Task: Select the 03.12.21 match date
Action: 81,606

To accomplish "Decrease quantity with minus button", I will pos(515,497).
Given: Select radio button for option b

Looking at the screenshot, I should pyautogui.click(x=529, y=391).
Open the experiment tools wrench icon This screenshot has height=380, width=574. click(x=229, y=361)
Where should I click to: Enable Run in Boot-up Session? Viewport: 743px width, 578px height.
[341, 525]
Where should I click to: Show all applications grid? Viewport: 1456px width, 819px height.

---

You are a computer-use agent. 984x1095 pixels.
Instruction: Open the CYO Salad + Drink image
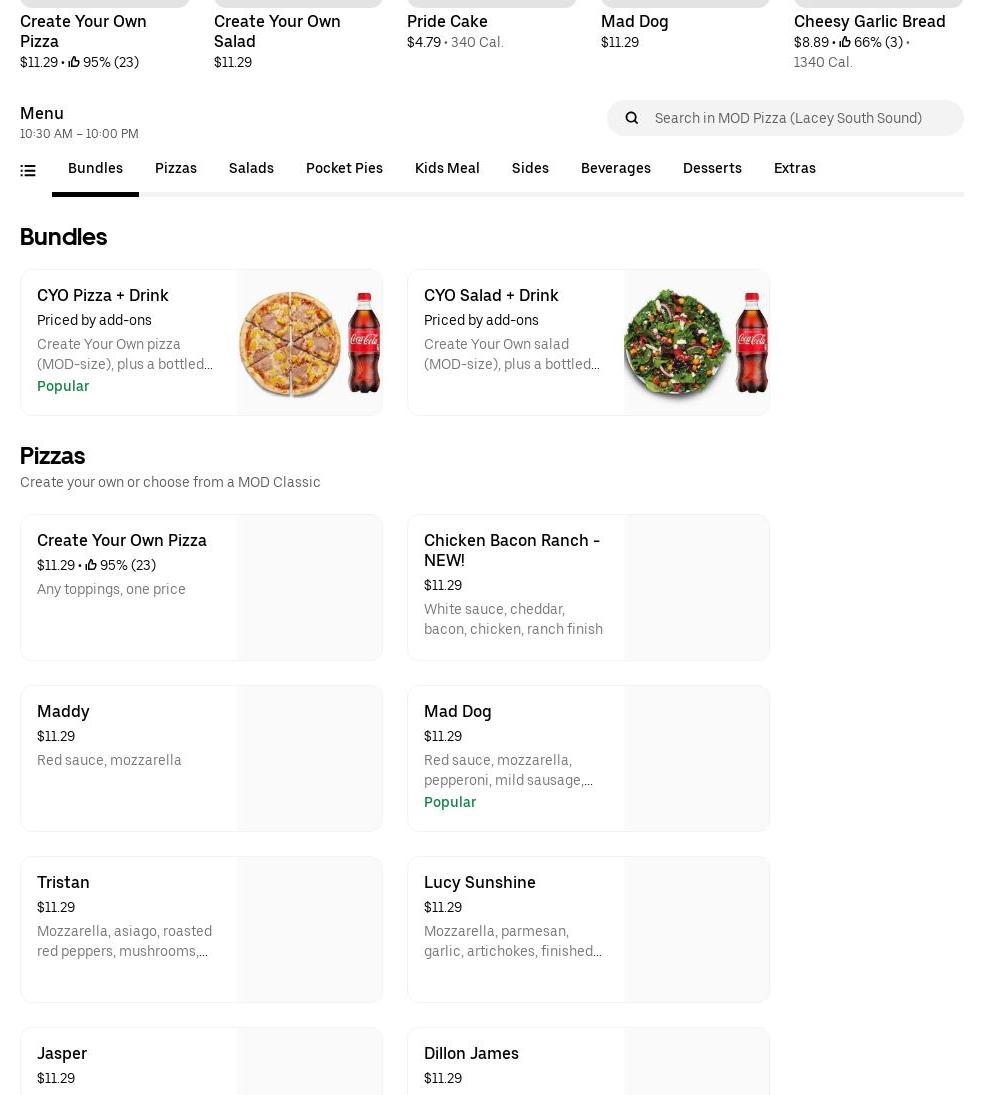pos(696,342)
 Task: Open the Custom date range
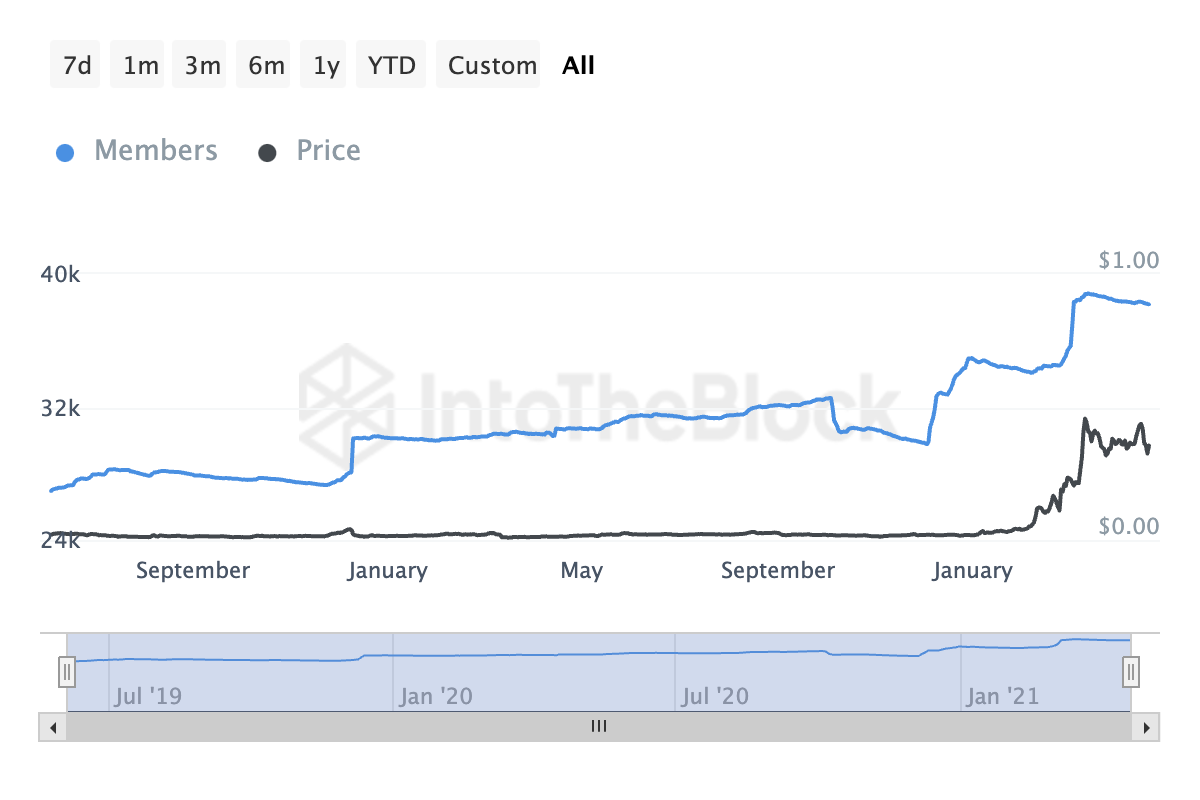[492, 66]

--

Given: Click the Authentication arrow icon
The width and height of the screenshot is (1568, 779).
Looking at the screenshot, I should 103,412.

EXERCISE GOAL
Show every line from the listing above in which the string "icon" appears.

WRITTEN SOLUTION
Open the experiment tools wrench icon This screenshot has height=380, width=574. click(x=229, y=361)
Given: Click the Authentication arrow icon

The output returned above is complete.